> DATA SECTION

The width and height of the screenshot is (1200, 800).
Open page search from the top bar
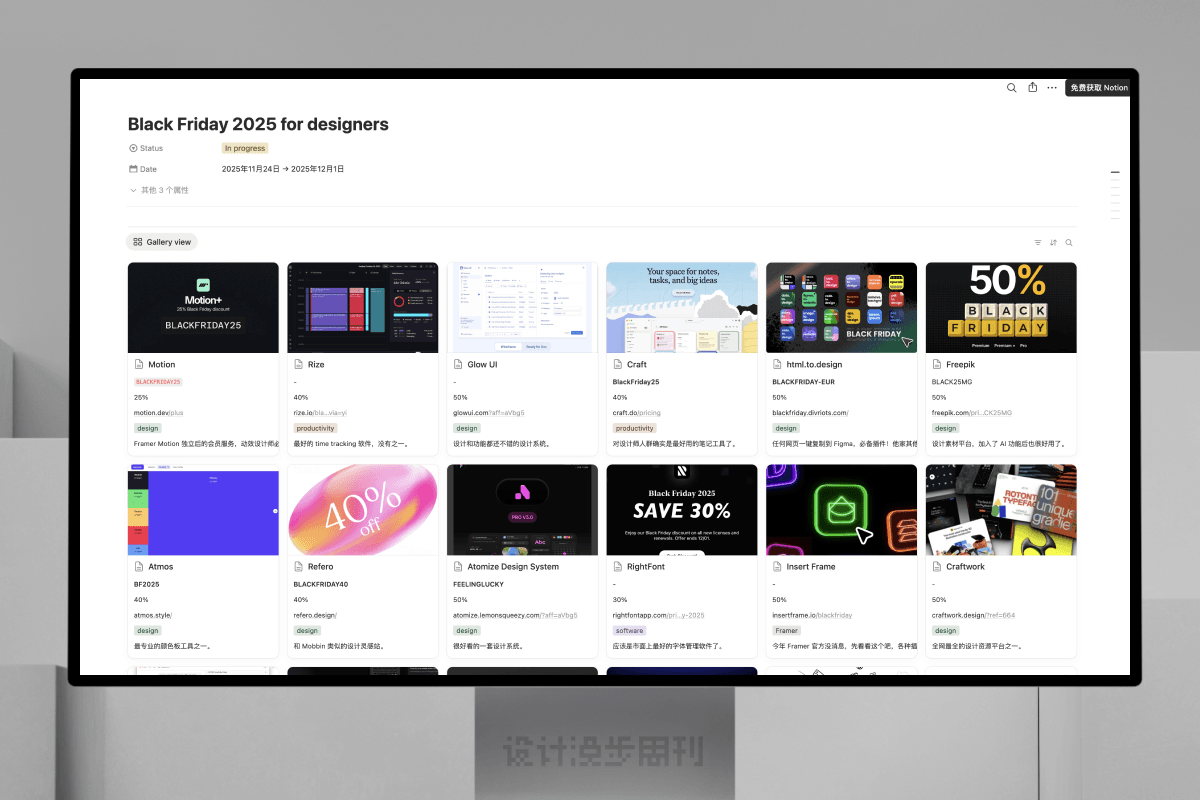(x=1011, y=88)
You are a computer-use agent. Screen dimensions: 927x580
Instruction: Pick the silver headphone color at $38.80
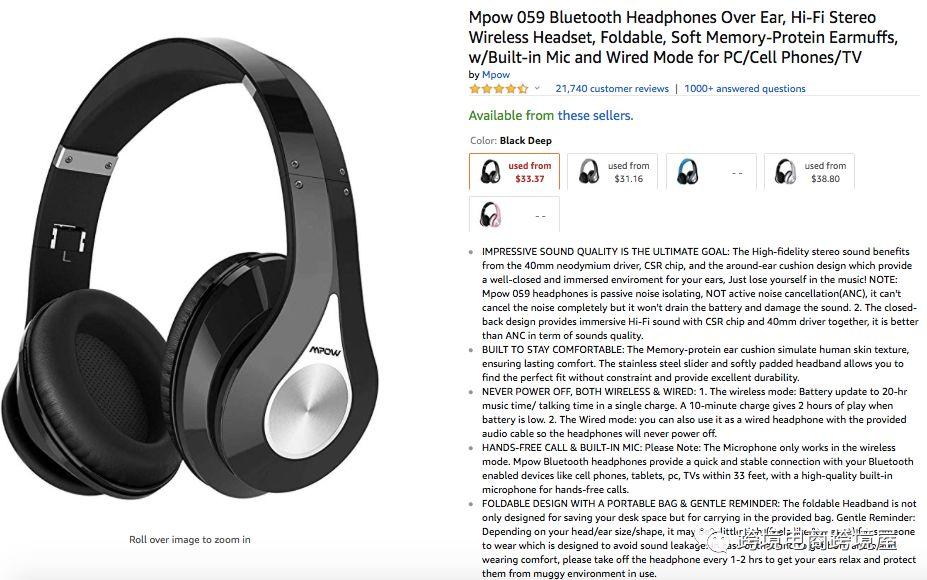[809, 172]
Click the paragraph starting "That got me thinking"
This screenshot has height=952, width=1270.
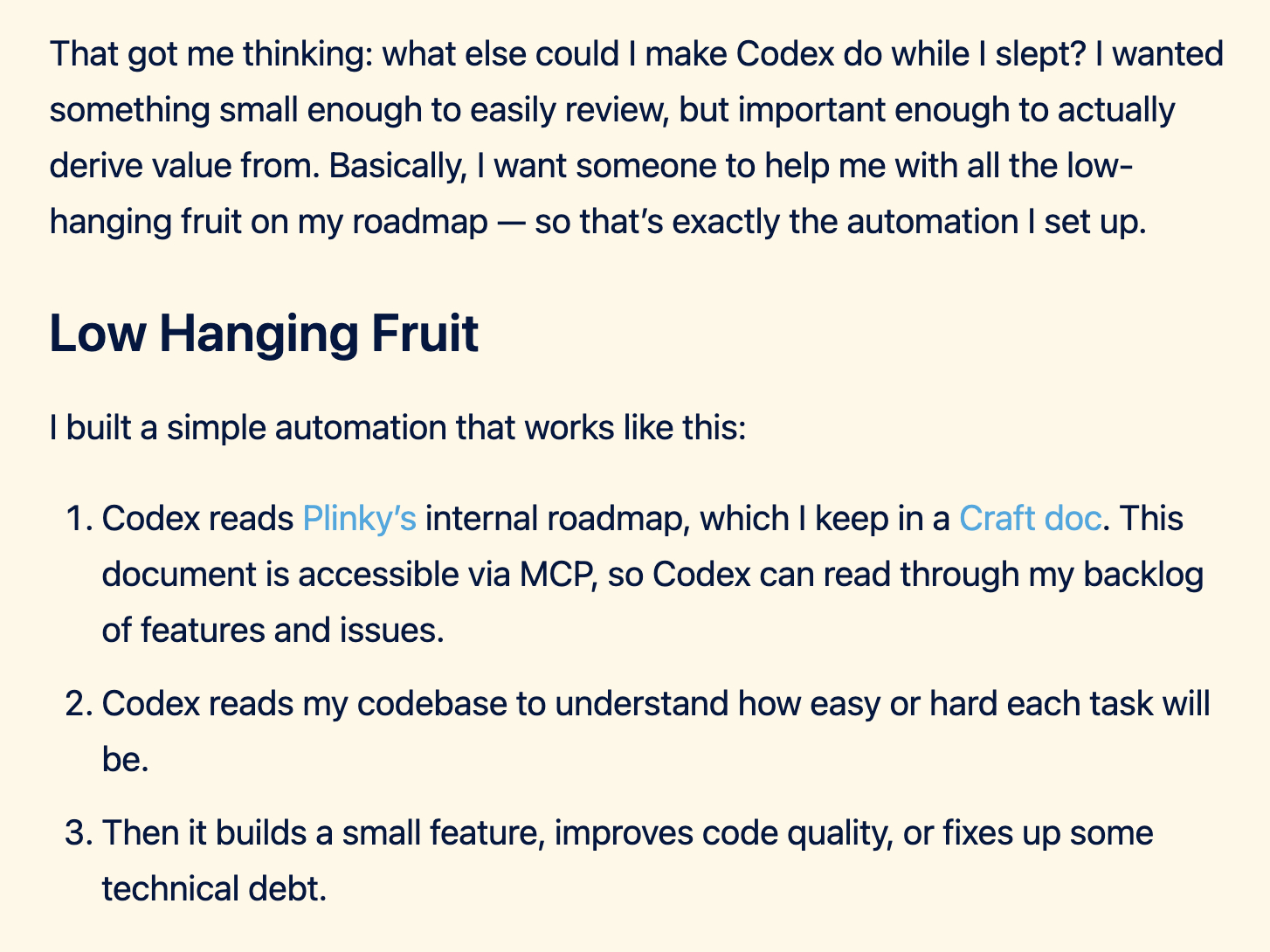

> YOUR TASK
The records above are to be repeated word for word, with the pictures omitted.

> ANSWER SECTION
The width and height of the screenshot is (1200, 800).
Open page search from the top bar
(x=1011, y=88)
You are a computer-use agent. Screen dimensions: 927x580
Instruction: Pick the silver headphone color at $38.80
[809, 172]
Click the paragraph starting "That got me thinking"
This screenshot has height=952, width=1270.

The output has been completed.